Military Embedded Systems

Navy weaponizing Fire Scout unmanned helicopter

News

March 22, 2012

John M. McHale III

Editorial Director

Military Embedded Systems

Navy weaponizing Fire Scout unmanned helicopter

PATUXENT RIVER, Md. -- Naval Air Systems Command (NAVAIR) engineers are weaponizing the MQ-8B Fire Scout unmanned helicopter for an urgent request from the U.S. This is the first time the Navy has armed an unmanned aerial vehicle (UAV). Weapons planned for the Fire Scout include a laser-guided rocket, the Advanced Precision Kill Weapon System (APKWS).

Personnel from NAVAIR’s structures rotary-wing division worked with the Fire Scout engineers to run tests on the unmanned helicopter’s new hardware, which will measure how the new system performs in a shipboard environment.

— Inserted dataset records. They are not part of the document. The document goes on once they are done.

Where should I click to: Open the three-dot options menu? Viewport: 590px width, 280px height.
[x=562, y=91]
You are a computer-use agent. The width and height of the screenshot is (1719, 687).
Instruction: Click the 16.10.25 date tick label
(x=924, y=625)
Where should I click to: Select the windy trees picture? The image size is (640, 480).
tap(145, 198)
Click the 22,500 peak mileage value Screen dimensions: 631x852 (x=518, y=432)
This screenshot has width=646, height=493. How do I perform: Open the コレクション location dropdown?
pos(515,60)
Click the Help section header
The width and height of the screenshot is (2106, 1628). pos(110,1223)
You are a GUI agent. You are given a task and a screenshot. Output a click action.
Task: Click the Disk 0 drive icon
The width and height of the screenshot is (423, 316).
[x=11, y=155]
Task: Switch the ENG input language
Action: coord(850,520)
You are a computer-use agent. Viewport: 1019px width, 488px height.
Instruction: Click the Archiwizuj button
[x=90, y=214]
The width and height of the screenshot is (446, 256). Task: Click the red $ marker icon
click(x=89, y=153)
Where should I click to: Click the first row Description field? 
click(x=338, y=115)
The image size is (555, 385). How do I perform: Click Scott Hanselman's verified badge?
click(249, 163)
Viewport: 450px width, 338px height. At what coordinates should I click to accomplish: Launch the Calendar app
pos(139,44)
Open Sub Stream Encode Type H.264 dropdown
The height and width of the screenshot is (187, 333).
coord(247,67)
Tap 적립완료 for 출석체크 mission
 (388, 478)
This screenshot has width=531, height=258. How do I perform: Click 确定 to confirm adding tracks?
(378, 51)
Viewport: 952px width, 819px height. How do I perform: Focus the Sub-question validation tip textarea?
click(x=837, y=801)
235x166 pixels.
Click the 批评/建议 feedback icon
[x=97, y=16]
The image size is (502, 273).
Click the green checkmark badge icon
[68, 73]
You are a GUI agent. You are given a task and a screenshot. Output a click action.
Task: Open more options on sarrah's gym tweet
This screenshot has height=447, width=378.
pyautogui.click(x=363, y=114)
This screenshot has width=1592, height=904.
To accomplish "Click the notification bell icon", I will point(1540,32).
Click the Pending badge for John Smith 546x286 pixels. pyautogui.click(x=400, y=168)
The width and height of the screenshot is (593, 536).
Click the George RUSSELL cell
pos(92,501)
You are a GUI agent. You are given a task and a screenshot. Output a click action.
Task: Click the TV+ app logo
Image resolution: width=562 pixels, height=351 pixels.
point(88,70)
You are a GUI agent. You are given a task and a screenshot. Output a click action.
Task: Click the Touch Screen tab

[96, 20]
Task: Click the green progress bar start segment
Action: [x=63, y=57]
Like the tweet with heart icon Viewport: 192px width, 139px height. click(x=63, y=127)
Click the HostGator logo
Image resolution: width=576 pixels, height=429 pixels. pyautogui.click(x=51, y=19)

Navy officials saw arming this aircraft as an urgent need, “so we are pressing forward as hard as we can to get it out there,” says Jeremy Moore, the Fire Scout weapons system integration lead.

The weaponization was fast, taking place in a little over 18 months, when it usually takes at least two to three years for such a process, Moore says. A guided rocket gives the Fire Scout the ability to engage hostile threats independent of air support from shore or carrier-based aircraft.

“We had a very tight time line to conduct trade studies and complete design reviews,” says Bill McCartney, the Air Vehicle flight test lead for the Fire Scout. “Now, we are starting to execute tests, and there is little time in the schedule for repeats.”

Flight and ground tests will be conducted later this year. By experts at the Naval Air Warfare Center’s Aircraft Division and Weapons Division located at Webster Field and China Lake, Calif., with added support from NAVAIR, Naval Sea Systems Command officials and industry partners.